Wednesday, February 24, 2010

At Long Last Bipartisanship?

While our illustrious news media wallows in the glow of bipartisanship they say passage of the Senate jobs bill represents, I counter it highlights how bad partisan gridlock in Washington truly is.

First, from the Los Angeles Times:
More notable, perhaps, than the bill itself was the fact that 13 Republicans crossed party lines to vote for it. The $15-billion bill passed by a 70-28 tally.
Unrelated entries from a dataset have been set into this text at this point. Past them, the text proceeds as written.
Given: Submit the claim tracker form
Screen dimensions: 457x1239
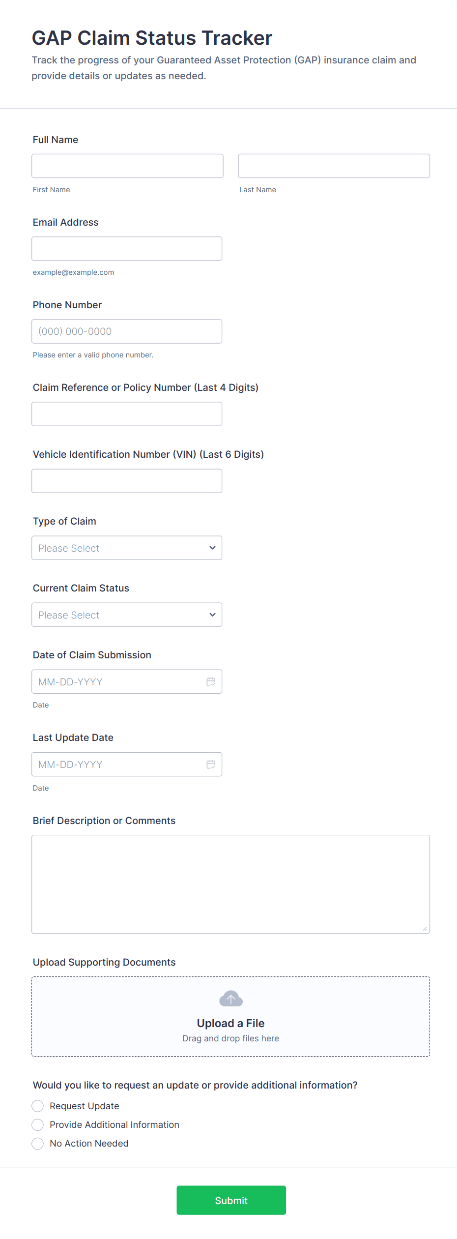Looking at the screenshot, I should [x=231, y=1200].
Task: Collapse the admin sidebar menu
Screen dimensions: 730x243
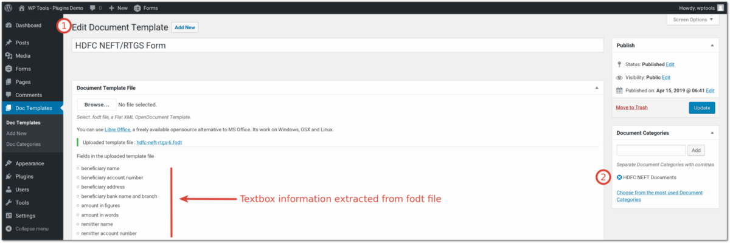Action: click(30, 229)
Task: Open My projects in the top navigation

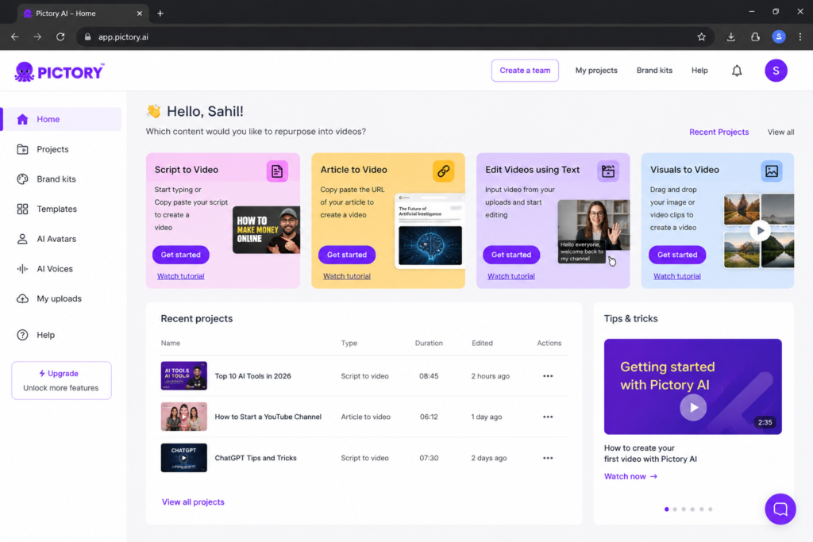Action: pyautogui.click(x=595, y=71)
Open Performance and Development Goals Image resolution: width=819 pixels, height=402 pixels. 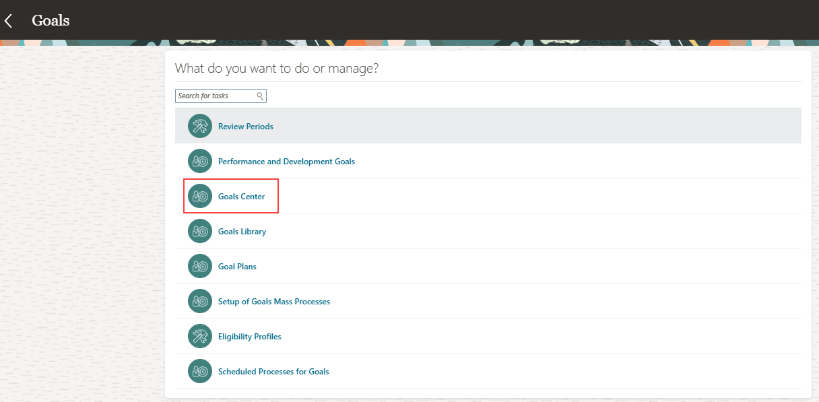(286, 161)
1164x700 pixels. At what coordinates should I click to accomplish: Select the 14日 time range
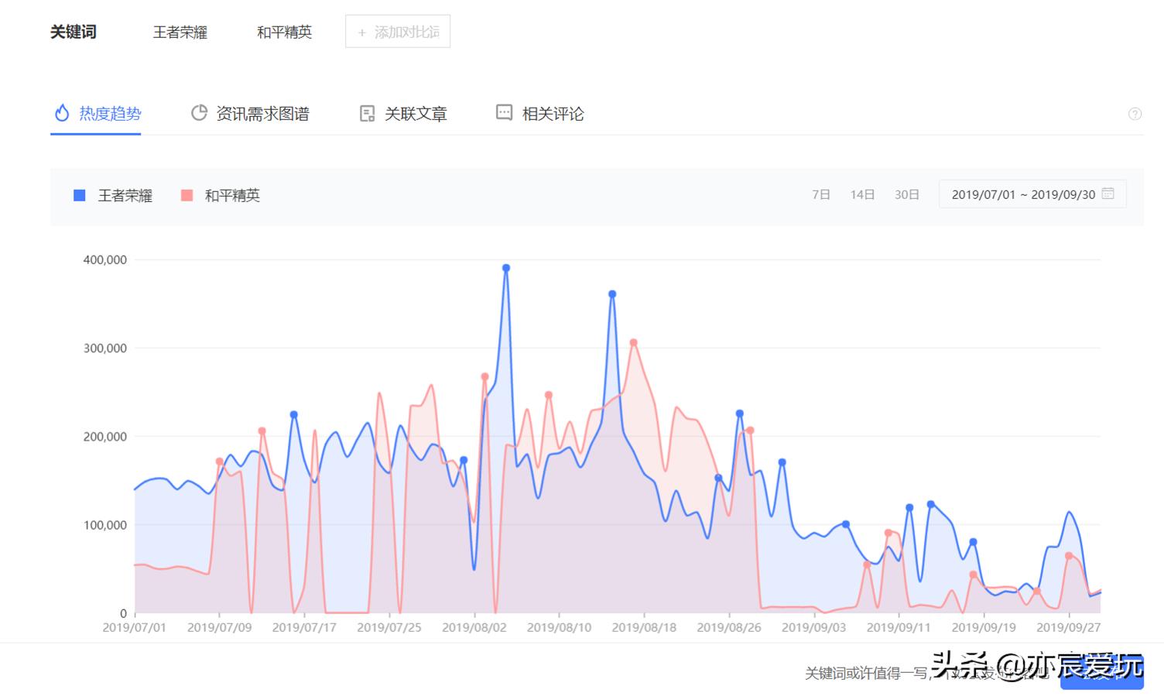[x=862, y=194]
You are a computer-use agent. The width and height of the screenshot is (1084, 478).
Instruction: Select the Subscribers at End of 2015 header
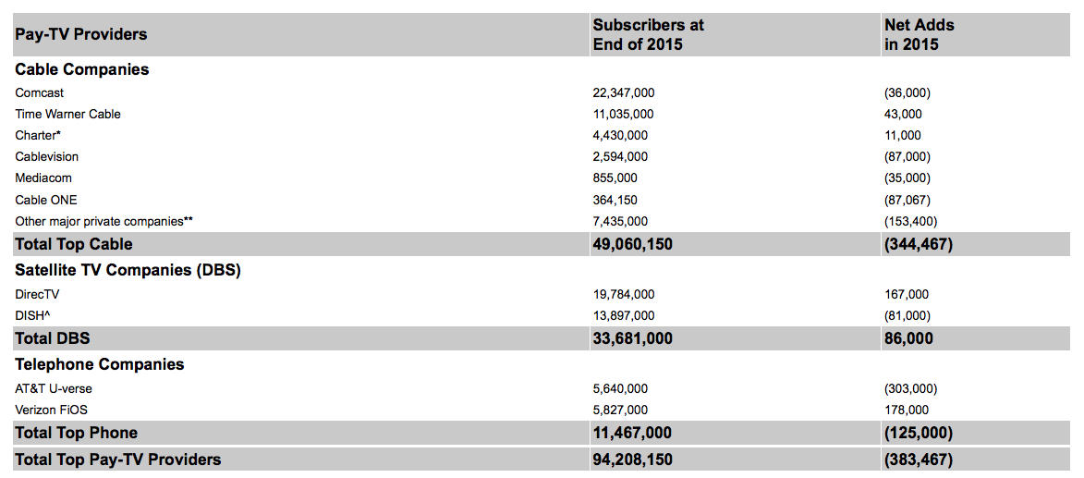point(648,34)
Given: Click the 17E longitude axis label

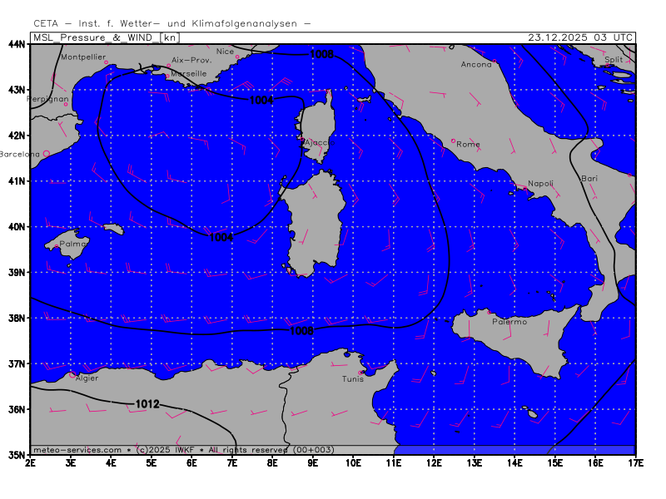Looking at the screenshot, I should 635,461.
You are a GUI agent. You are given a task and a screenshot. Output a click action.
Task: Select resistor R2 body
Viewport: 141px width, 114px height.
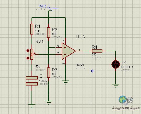tap(49, 33)
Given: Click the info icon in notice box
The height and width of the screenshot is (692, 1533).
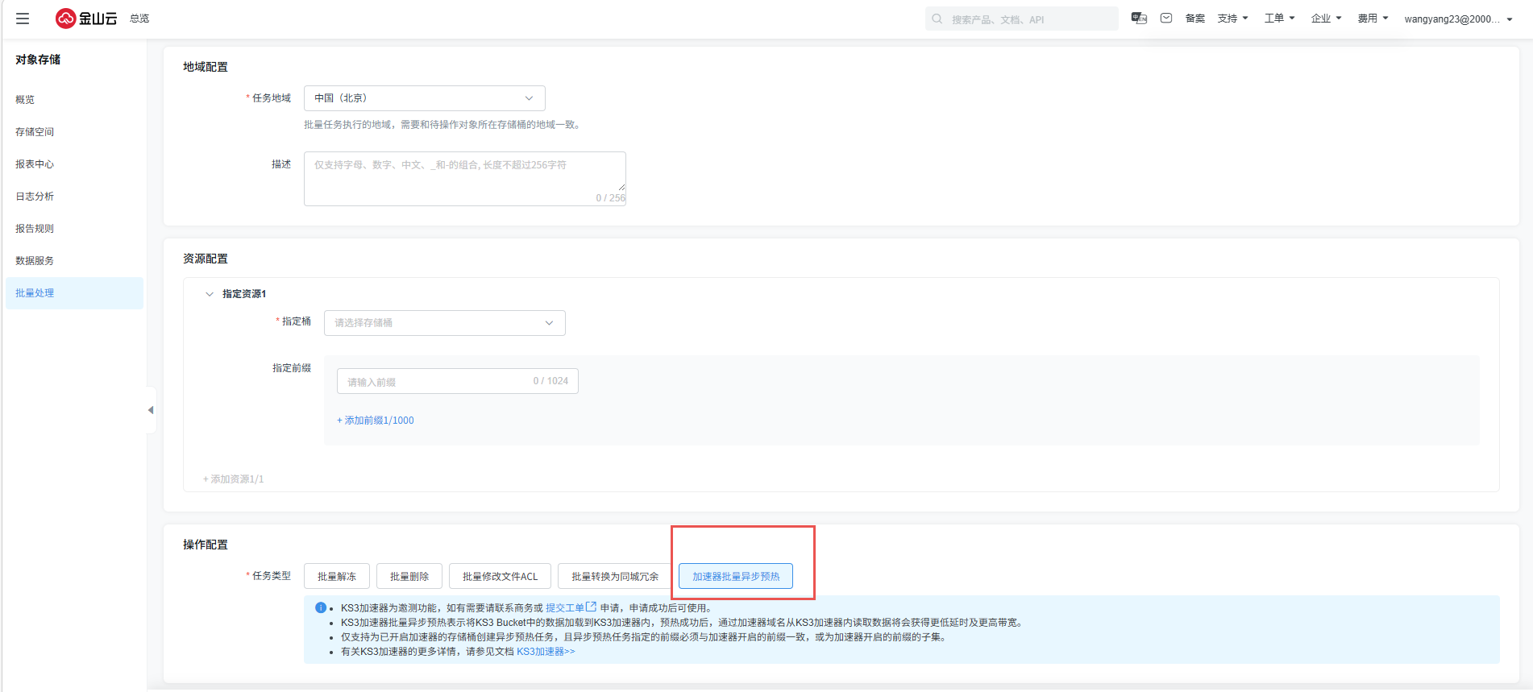Looking at the screenshot, I should pyautogui.click(x=321, y=608).
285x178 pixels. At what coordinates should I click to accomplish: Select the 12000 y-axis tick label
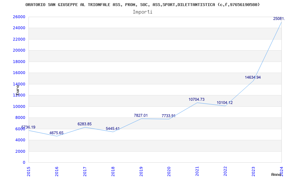tap(19, 95)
The bill would grant employers a "holiday" on their 6.2% Social Security payroll contribution for every new employee hired through the rest of the year, as long as that employee has been out of work for at least 60 days. It would also make it easier for businesses to write off equipment purchases and would extend federal highway and mass-transit funding programs.

This is a tax cut bill. Since when are we doing double back-flips over the fact that 13 Republicans voted for tax cuts?

Hey, Republicans: I thought you people hated taxes! That’s all we ever hear every time you folks open your mouths: “tax cuts tax cuts tax cuts.” Okay, the Democrats gave you your damn tax cuts. And only 13 of you voted for it? What the hell is wrong with you?

Even worse:

Eight Republicans who Monday didn't support a procedural motion to proceed with the jobs bill switched sides Wednesday to support it, including Sens. Lamar Alexander (Tenn.) Thad Cochran (Miss.), Orrin Hatch (Utah), and Richard Burr (R-N.C.). Hatch was a co-author, along with Schumer, of the payroll tax provision in the bill.

Yes that’s right, our own Sen. Lamar Alexander ended up voting for a bill he tried to block two days ago. Holy flip-flop!

And our grand wanker of the day prize goes to Orrin Hatch, a co-author of the bill, who tried to filibuster it on Monday, then voted for it on Wednesday. Yes that’s right, Orrin Hatch tried to filibuster his own tax cuts which he ended up voting for anyway.

This is the glorious “bipartisanship” we’re celebrating?